In addition to provenance research, the project is looking for ways to return the remains together with colleagues from the countries concerned. Are there descendants waiting for the return of their ancestors? Is there a way to return them to where they came from?

Colonial Heritage – The Collections

In Göttingen, there are specifically two collections with human remains: the “Blumenbach Skull Collection” and the collection of the Anthropological Institute. For a long time, many of these human remains were used in research and teaching. Since 2020, the remains from colonial contexts have no longer been used in research and teaching.

After his death in 1840, the skull collection founded by the Göttingen anatomist Johann Friedrich Blumenbach comprised around 245 skulls, which he had received through a global network of colleagues, former students and correspondence partners. Blumenbach’s successors endeavored to continue the collection until the 1940s. Today it comprises 845 skulls, around 100 of which are presumed to come from colonial contexts.

The remains from the Anthropology Collection go back to the holdings of the Hamburg Ethnological Museum. Between 1890 and 1920, the museum amassed a large collection of human remains: through its own expeditions such as the Hamburg South Sea Expedition (1908-1910) and through purchases and donations. The collection, which today contains around 1,200 human remains from colonial contexts, was handed over to the University of Göttingen in the 1950s and 1960s.

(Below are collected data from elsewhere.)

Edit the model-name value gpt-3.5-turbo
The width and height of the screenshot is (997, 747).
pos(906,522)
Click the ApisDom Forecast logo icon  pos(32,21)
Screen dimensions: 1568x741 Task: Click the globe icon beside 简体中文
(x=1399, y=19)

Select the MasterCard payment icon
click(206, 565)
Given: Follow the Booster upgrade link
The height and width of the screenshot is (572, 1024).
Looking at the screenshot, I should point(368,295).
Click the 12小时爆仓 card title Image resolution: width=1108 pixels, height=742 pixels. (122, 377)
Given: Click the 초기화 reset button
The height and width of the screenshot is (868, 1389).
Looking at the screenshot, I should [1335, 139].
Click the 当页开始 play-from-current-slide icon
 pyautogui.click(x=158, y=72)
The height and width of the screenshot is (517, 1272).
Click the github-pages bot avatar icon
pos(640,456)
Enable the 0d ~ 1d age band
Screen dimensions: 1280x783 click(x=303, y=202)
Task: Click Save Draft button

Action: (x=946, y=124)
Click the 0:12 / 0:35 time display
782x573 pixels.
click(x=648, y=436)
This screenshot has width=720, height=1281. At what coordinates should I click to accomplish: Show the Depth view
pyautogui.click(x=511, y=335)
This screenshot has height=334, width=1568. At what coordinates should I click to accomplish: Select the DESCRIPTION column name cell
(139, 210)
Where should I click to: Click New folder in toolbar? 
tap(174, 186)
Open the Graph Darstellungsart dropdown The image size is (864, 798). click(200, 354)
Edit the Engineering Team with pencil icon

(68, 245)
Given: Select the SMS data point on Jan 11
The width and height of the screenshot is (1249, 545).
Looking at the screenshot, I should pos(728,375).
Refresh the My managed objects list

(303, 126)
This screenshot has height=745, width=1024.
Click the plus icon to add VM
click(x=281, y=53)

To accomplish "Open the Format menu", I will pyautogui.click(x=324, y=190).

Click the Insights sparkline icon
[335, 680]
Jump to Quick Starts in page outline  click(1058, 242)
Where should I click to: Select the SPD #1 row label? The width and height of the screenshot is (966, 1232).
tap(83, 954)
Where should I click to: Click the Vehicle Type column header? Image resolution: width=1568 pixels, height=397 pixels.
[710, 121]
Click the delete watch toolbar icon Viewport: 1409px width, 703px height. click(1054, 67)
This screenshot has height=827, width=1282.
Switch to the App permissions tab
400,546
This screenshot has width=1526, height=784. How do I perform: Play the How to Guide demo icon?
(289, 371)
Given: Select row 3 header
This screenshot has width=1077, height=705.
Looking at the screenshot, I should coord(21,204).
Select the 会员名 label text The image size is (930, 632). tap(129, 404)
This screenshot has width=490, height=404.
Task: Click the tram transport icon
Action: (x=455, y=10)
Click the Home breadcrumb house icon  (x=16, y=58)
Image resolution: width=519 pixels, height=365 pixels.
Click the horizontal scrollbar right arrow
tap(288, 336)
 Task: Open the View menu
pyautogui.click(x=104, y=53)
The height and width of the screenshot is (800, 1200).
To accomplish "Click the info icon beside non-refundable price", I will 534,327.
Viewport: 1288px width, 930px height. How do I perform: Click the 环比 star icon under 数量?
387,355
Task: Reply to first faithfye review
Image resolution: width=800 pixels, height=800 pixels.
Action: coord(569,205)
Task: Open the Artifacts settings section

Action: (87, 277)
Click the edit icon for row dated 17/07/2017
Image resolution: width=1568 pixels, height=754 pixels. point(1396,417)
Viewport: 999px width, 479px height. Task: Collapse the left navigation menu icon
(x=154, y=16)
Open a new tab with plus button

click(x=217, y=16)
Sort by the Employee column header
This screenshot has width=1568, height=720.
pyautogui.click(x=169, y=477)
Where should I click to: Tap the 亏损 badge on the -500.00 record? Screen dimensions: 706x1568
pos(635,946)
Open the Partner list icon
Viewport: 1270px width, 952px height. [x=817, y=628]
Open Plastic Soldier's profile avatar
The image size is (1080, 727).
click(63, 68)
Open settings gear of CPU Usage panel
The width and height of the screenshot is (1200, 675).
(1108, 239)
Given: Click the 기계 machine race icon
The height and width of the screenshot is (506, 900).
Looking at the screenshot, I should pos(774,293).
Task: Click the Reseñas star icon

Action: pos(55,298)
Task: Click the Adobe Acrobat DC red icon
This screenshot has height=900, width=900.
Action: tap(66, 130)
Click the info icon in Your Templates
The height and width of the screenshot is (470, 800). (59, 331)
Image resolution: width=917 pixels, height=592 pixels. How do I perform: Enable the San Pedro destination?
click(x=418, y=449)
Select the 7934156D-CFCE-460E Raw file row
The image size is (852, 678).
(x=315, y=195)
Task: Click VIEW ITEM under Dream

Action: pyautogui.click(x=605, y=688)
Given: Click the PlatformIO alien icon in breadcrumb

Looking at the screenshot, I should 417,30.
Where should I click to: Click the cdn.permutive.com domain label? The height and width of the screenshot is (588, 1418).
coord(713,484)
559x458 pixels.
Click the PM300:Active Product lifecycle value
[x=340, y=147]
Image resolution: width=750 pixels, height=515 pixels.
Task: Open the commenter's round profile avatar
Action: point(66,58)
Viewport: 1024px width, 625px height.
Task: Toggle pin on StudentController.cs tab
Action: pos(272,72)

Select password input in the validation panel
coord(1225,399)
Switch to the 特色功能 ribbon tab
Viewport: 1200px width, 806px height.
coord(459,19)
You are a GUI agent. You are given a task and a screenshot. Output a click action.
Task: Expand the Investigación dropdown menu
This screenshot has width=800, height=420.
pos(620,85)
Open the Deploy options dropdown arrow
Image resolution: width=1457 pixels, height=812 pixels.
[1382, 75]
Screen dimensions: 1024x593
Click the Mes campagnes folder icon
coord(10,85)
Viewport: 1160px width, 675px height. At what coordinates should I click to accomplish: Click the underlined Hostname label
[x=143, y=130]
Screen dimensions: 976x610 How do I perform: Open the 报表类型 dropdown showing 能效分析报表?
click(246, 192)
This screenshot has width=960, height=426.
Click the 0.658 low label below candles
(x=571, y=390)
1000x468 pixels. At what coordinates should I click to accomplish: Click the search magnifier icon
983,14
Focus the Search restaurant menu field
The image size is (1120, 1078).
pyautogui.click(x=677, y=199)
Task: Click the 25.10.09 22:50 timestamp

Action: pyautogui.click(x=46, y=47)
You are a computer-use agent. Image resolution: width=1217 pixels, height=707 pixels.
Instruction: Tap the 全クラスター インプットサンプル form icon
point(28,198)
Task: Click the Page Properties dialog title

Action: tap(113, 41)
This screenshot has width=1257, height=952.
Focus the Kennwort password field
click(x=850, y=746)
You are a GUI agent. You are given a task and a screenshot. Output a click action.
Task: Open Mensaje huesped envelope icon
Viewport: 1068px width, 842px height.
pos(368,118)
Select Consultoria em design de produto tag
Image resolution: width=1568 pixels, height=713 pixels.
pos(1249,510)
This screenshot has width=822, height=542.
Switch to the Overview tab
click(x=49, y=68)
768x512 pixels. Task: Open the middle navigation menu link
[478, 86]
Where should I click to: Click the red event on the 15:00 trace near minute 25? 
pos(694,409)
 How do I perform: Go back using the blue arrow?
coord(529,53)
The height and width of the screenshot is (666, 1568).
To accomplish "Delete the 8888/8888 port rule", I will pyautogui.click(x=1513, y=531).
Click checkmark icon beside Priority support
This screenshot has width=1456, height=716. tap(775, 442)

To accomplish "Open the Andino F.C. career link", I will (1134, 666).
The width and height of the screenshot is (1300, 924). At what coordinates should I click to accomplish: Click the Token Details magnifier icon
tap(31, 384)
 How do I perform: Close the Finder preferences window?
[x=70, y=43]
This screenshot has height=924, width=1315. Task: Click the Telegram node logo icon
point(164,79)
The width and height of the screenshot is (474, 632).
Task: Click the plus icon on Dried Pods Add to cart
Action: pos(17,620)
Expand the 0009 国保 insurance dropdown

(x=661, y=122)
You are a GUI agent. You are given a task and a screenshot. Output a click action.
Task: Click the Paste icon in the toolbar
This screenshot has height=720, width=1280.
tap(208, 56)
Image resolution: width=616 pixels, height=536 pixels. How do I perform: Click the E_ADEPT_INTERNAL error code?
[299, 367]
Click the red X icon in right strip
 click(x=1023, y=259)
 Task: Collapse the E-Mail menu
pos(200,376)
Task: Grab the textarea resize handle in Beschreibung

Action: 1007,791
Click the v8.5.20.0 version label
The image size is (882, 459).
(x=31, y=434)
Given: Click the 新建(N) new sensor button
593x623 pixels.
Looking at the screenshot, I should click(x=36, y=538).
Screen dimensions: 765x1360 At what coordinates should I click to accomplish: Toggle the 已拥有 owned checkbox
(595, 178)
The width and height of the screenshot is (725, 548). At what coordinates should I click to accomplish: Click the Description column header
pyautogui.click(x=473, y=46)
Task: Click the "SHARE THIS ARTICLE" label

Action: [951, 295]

Callaborative Perspectives – The Fellowship Program

With the gradual coming to terms with German colonialism, the close entanglement of science and colonial rule also came under critical scrutiny. In particular, the collections of human remains systematically established in many European universities since the 18th century profited from the unequal power relations in the colonies.

In addition to a critical reappraisal of historical collecting and research practices, the main concern is an attempt to share the power of interpretation over the collections. By integrating perspectives of representatives from the communities of origin, common conceptualizations, categorizations and work routines are to be problematized and new ways of dealing with the human remains are to be found.

To enable a variety of perspectives on the collections, five visiting scholars from affected countries were invited to Göttingen in autumn 2022. McMichael Mutok from Palau, Maximilian Felix Chami and Alma Simba from Tanzania, Mikael Assilkinga from Cameroon and Te Herekiekie Herewini from Aotearoa/New Zealand worked directly in the collections to gain as much information as possible about the human remains and to find ways for a possible restitution.

Making visible – The Films

The cultural anthropologist and filmmaker Sofia Leikam closely accompanied the visiting scientists during their stay in Göttingen. The filmproject A human stays a human stays a human remain is based on their experiences and the impressions they gained while working with the human remains.

Normally, the human remains are „hidden from the public“, noted Mikael Assilkinga from Cameroon. These films want to counteract this. They show the places where the human remains are stored and make the collection spaces accessible to a broad public.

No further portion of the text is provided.